The International Association of Refrigerated Warehouses (IARW) was founded in 1891, when a group of conventional warehouse men took on the demands of storing perishable food only to soon realize the challenge and complexity of operating temperature controlled storage facilities.

IARW's goals and activities have broadened considerably over the years. Today, in addition to collecting information and encouraging the exchange of ideas; the association aggressively promotes more efficient distribution services, aids members in adopting new technology, advises members of legislation and regulations affecting the food industry, assists members in complying with U.S. and international regulations, and participates in alliances with industry and international organizations having a common interest in the safe and efficient flow of food products around the world. All active members of IARW are also members and beneficiaries of the work of The World Food Logistics Organization (WFLO).

Global Cold Chain Alliance

The Global Cold Chain Alliance officially launched in April 2007. The Alliance now acts as the platform for communication, networking and education for each link of the cold chain. It serves as the focused voice of the cold chain industry.

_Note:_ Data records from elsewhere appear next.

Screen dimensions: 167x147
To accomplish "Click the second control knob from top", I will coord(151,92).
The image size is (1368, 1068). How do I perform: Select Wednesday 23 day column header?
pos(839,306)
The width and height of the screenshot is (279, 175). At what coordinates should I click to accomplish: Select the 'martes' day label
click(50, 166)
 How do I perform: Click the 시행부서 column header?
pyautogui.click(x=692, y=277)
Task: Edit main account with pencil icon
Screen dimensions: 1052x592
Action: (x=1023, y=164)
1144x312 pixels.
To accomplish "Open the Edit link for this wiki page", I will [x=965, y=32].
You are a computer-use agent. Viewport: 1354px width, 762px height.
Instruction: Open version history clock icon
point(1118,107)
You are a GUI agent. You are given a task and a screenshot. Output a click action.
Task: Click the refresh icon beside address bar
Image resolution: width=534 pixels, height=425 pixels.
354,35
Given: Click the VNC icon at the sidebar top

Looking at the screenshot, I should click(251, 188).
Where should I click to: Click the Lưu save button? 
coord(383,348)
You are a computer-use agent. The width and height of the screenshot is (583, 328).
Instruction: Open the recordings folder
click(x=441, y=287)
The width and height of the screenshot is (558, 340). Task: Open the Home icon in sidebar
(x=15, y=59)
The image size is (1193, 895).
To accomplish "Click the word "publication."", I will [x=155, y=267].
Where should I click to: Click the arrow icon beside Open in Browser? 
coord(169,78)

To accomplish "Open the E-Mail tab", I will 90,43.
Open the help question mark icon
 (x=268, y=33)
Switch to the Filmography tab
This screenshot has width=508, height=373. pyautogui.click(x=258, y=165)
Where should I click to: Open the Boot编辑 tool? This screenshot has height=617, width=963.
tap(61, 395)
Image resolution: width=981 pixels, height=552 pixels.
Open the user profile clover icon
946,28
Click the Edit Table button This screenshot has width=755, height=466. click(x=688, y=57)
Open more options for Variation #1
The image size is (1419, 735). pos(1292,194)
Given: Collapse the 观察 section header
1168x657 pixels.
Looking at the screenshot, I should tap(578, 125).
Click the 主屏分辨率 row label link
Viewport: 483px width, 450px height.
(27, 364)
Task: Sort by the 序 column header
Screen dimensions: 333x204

The International Association of Refrigerated Warehouses (IARW) and the World Food Logistics Organization (WFLO) have an impressive history of serving the food industry through the twentieth century and the impressive development of refrigeration in the movement of food products.

Moving towards and into the 21st century, many of these organizations’ members had found a need to adapt business models in response to an acceleration of changing global conditions. This response represented an increased integration of the cold chain industry. This had, in turn, initiated closer relationships among all players in the supply chain. Developments such as dedicated distribution facilities and public refrigerated warehouse (PRW) investment in trucking assets bore witness to this trend.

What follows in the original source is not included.